Wichtig sind auch die Vertriebskanäle. Geht der Fliesenhersteller gezielt an bestimmte Händler, um ein Netz aufzubauen oder geht es ihm nur um Umsatz und es werden viele beliefert. Stützpunkthändlerstatus gibt es leider nur noch selten.

Für uns ist Loyalität sehr wichtig, die Unterstützung der Werke bei der Abwicklung der Projekte und der Außendienst, der uns zur Seite steht.

Italien ist für Deutschland eins der wichtigsten Importländer bezüglich Qualität und Emotion. Italien steht für Design, Lebensfreude, Familie, gutes Essen, Sonne. Dieses Lebensgefühl müssen wir in der Beratung auf den Kunden übertragen. Viele Kunden sagen zu uns, sie bekommen jedes Mal gute Laune, wenn sie in das Bad gehen, eins der schönsten Komplimente….

 

Welche italienischen Keramikmarken werden in Ihrem Unternehmen hauptsächlich verkauft?

Jedes italienische Werk ist für uns wichtig. Es ist ein Baustein unserer Philosophie. Auch wenn wir nicht mit jedem hohe Umsätze generieren, trägt jedes einzelne jedoch zu unserem Erfolg bei. Wir brauchen diese Vielfalt an Farben, Formen, Oberflächen, um einen guten Job zu machen.

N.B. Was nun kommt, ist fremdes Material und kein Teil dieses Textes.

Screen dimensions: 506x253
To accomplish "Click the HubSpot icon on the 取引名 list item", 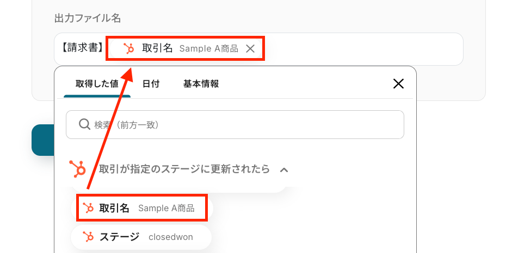I will pyautogui.click(x=88, y=208).
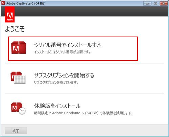Click text サブスクリプションを持っています。
This screenshot has width=169, height=137.
point(56,83)
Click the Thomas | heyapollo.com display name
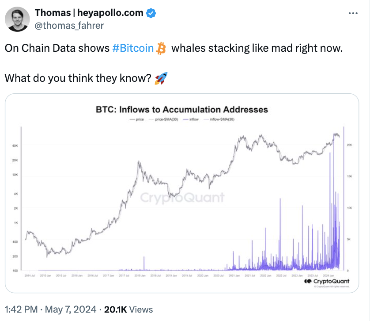Image resolution: width=370 pixels, height=321 pixels. click(89, 13)
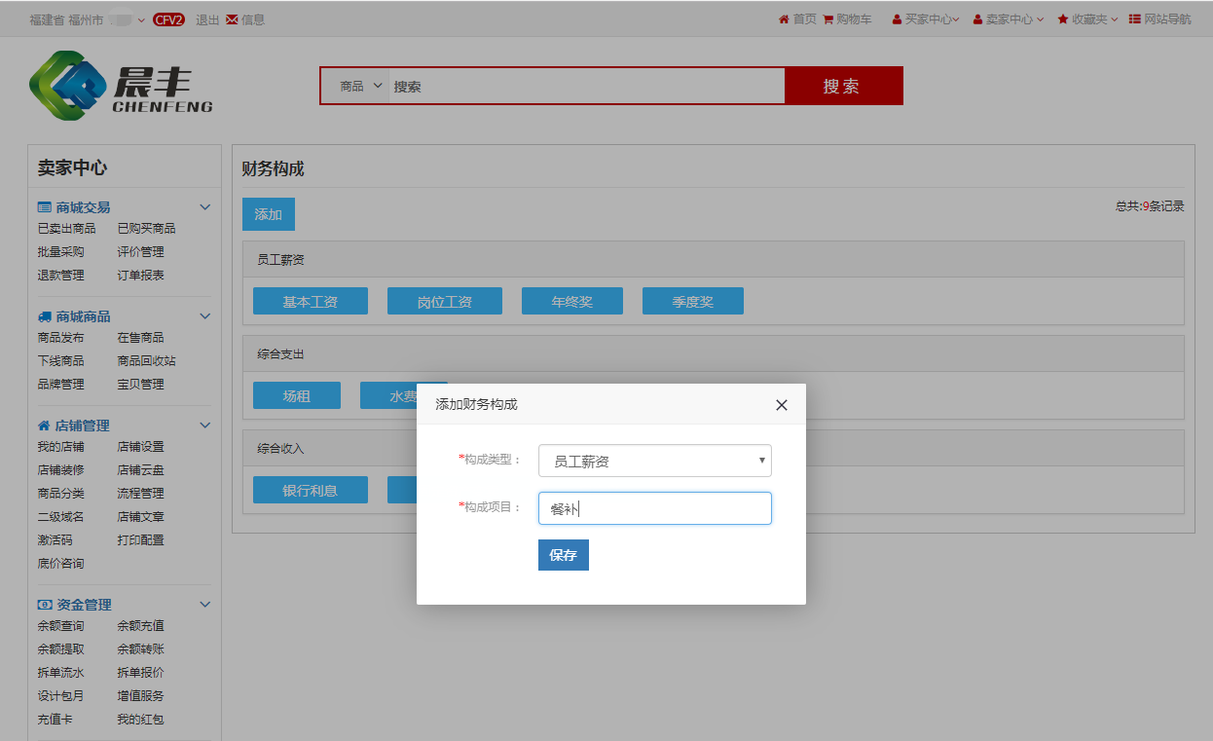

Ich möchte noch sagen, dass mich die Fliese nun seit 36 Jahren begleitet. Sie ist mein Leben. Es sind in dieser langen Zeit viele Freundschaften in Italien entstanden, zahlreiche Besuche… Diese Freundschaften haben nichts mit Umsatzzahlen zu tun Es geht darum, dass sich Menschen gefunden haben, die die gleiche Leidenschaft und Liebe zur Fliese teilen. Die Fliesenbranche ist wie eine kleine Familie, in der niemand verloren geht.